Show every line of the records below that contains the word "computer".
****
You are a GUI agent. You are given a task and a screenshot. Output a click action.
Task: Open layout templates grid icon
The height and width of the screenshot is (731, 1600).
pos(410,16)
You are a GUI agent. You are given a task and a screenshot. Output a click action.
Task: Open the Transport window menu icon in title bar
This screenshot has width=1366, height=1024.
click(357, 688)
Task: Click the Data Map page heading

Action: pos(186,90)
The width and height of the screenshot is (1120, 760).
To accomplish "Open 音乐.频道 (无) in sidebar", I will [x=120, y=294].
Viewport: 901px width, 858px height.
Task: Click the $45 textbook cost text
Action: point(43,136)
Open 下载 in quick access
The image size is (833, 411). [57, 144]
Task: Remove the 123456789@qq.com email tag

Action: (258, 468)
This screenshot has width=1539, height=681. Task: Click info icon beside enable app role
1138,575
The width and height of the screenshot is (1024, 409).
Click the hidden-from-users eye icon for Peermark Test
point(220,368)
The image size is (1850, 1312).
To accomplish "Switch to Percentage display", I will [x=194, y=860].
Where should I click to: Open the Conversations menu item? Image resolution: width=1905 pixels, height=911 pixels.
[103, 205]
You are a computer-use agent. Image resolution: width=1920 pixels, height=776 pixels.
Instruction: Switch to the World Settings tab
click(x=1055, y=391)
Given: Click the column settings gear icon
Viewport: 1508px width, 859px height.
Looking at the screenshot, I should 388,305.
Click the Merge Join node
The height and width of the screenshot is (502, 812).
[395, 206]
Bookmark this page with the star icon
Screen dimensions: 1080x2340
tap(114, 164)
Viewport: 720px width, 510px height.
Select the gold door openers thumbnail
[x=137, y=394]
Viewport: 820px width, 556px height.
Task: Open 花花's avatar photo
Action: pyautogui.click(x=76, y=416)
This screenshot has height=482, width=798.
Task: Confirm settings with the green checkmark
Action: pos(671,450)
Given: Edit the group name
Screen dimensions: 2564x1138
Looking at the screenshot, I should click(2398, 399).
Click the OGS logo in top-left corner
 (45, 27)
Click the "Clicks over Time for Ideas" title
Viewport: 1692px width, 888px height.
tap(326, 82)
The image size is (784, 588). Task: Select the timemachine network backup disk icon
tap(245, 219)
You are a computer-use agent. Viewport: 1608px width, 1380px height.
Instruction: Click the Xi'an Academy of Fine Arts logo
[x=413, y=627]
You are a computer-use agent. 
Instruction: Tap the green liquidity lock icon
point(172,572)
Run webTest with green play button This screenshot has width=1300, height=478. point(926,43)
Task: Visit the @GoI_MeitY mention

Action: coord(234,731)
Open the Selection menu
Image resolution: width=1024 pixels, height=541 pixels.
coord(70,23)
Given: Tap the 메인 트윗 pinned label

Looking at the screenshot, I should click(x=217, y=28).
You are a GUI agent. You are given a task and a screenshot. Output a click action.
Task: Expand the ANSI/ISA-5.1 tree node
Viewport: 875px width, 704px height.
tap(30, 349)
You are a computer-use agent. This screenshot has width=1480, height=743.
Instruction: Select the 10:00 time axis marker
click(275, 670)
****
ANSWER SPACE:
You are a computer-use agent. Image resolution: width=1920 pixels, height=776 pixels.
You are a computer-use agent. Viewport: 1608px width, 1380px height.
You are a computer-use agent. 
You are a computer-use agent. This screenshot has width=1480, height=743.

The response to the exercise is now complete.